1、旱胁迫诱导下高羊茅DREB2转录本的筛选和表达

对高羊茅混合转录组库进行Local BLAST分析发现，获得53个DREB2基因，选取差异表达2倍以上的基因，与数据库比较分析发现，发现41个DREB2基因与拟南芥(Arabidopsis thaliana)、高羊茅(Festuca arundinacea)、高粱(Sorghum bicolor)、小麦(Triticum aestivum)、羊草(Leymus chinensis)的DREB2序列同源性较高(表1)。

PEG6000处理6h、12h、18h和24h与0h转录组数据库(0h vs.6h、0h vs.12h、0h vs.18h和0h vs.24h)的差异表达基因结构进行比较分析发现，0h(对照)库中有34个unigene，4个差异基因库中有12个上调基因，7个下调基因。图1代表4个旱胁迫处理时间点高羊茅DREB2基因数量的分布，分别在6h DEGs(0h vs.6h)、12h DEGs(0h vs.12h)、18h DEGs(0h vs.18h)和24h DEGs(0h vs.24h)鉴定出13，13，8和10个DREB2基因，其中上调DREB2基因在上述4个阶段分别为7，6，5和8个，而下调DREB2基因在上述4个阶段分别为6，7，3和2个(图1)。在4个旱胁迫处理时间点高羊茅DREB2基因中，共有上调DREB2基因3个(unigene_71634，unigene_73901，unigene_89992)，6h DEGs特有上调基因仅1个(unigene_82344)，24h DEGs特有上调基因3个(unigene_112998，unigene_86070和unigene_3946)，12h DEGs和18h DEGs中没有特有上调表达基因。共有的下调基因是unigene_24859；unigene_62650和unigene_147894在6h，12h和18h库中特异表达；unigene_75725，unigene_144233和unigene_139722在6h和12h库中特异表达；unigene_97652在12h和24h库中特异表达(图2)。

2.高羊茅旱胁迫诱导的DREB2候选基因的筛选

对高羊茅混合转录组库进行Local BLAST分析发现，相似度(Identity)≥70％时，发现高羊茅的9个unigene分别匹配到高羊茅、拟南芥、羊草和小麦的32个已知的DREB2(见表2)。其中3个高羊茅unigene是旱胁迫诱导特异表达基因：unigene_89992(gi|357124945|ref|XP_003564157.1|PREDICTED:ethylene-responsive transcription factor1-like[Brachypodium distachyon])是各旱胁迫不同DEGs共有的上调基因，其表达倍数分别为18，12，8和7倍；unigene_86070(gi|242049458|ref|XP_002462473.1|hypothetical proteinSORBIDRAFT_02g026260[Sorghum bicolor])是24h DEGs中特异表达的上调基因(2倍)，而unigene_147894(gi|357130953|ref|XP_003567108.1|PREDICTED:GATA transcriptionfactor9-like[Brachypodium distachyon])是下调基因，在6，12和18h DEGs中表达，表达倍数分别为4，3和4倍，结果表明3个unigene(unigene_89992、unigene_86070和unigene_147894)为早期旱胁迫高羊茅中优势表达的DREB2候选基因。

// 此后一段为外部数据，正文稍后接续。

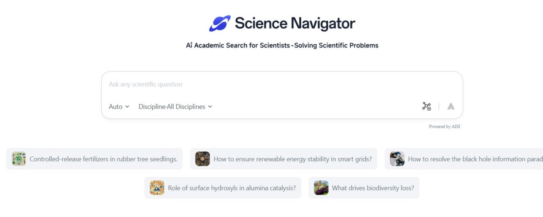Expand the Discipline·All Disciplines dropdown
This screenshot has height=217, width=543.
(176, 107)
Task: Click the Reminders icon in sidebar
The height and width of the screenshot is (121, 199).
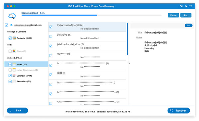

表2 Local Blast高羊茅混合干旱胁迫转录组筛选的部分DREB2基因(Identity≥70％)

Claims (3)

1.一种早期旱胁迫诱导高羊茅DREB2候选基因的筛选试剂盒，其特征在于，所述试剂盒包括具有如下登录号的探针：

AT1G06770

AT1G21910

AT1G75490

AT2G30580

AT2G38340

AT2G40340

AT2G40350

AT3G11020

AT3G23060

AT3G57600

AT5G03720

AT5G05410

AT5G18450

GI:38099059

GI:66710525

GI:71534115

GI:71534117

GI:169786768

GI:169786766

GI:169786764

GI:169786762

GI:169786760

GI:169786758

GI:169786756

GI:169786754

GI:169786752

GI:169786750

GI:169786748

GI:169786746

GI:169786744

GI:331123577

GI:331123576

GI:331123574

GI:331123571

GI:374721234

GI:374721232

GI:374721228

GI:374721226。

2.如权利要求1所述探针在制备早期旱胁迫诱导高羊茅DREB2候选基因的筛选试剂中的应用。

3.一种早期旱胁迫诱导高羊茅DREB2候选基因的筛选方法，其特征在于，所述方法包括如下步骤：

(1)将50d龄的高羊茅植株根系分别浸泡在质量百分比浓度为20％的PEG 6000中0h，6h，12h，18h和24h；其中，0h为对照组，6h、12h、18h和24h为处理组；

(2)用Trizol法分别提取经步骤(1)模拟旱胁迫处理后的高羊茅叶片的RNA，各处理和对照组的混合RNA作为总转录组测序的样本来源；采用高通量测序技术平台IlluminahiSeq^TM 2000进行转录组深度测序，得到若干读段原始数据，将所得的读段原始数据进行过滤，过滤原则为：①去除包含接头的读段过滤时使用的接头序列SEQ ID NO.1和SEQ ID NO.2；②去除含有未知碱基比例10％以上的读段；③去除低质量且碱基大于50％的读段，所示低质量是指质量值小于5的读段；④去除平均质量值小于15的读段，得到可用读段，然后对可用读段进行de novo拼接后组装得到高羊茅混合转录组库，高羊茅混合转录组库中独立基因的平均长度为691bp，N50长度为1279bp；

(3)采用权利要求1所述的探针对高羊茅混合转录组库进行Local Blast分析，设置Local Blast分析的输出结果e-value阈值为1e-5，筛选DREB2独立基因；

(4)将步骤(1)所述的4个处理组分别与对照组进行数字基因表达谱分析；独立基因表达量统计分析使用RPKM法，计算得到体现基因表达量的差异基因数据库，其计算公式为：

$\mathrm{RPKM}=\frac{{10}^{6}C}{\mathrm{NL}/{10}^3}$

设RPKM为独立基因的表达量，C为唯一比对到独立基因的读段数，N为唯一比对到所有独立基因的总读段数，L为独立基因的碱基数；RPKM法能消除基因长度和测序量差异对计算基因表达的影响，计算得到的基因表达量可直接用于比较不同样品间的基因表达差异；

(5)以步骤(4)获得的各处理的差异基因数据库分析步骤(3)获得的DREB2独立基因，筛选特异表达的DREB2基因。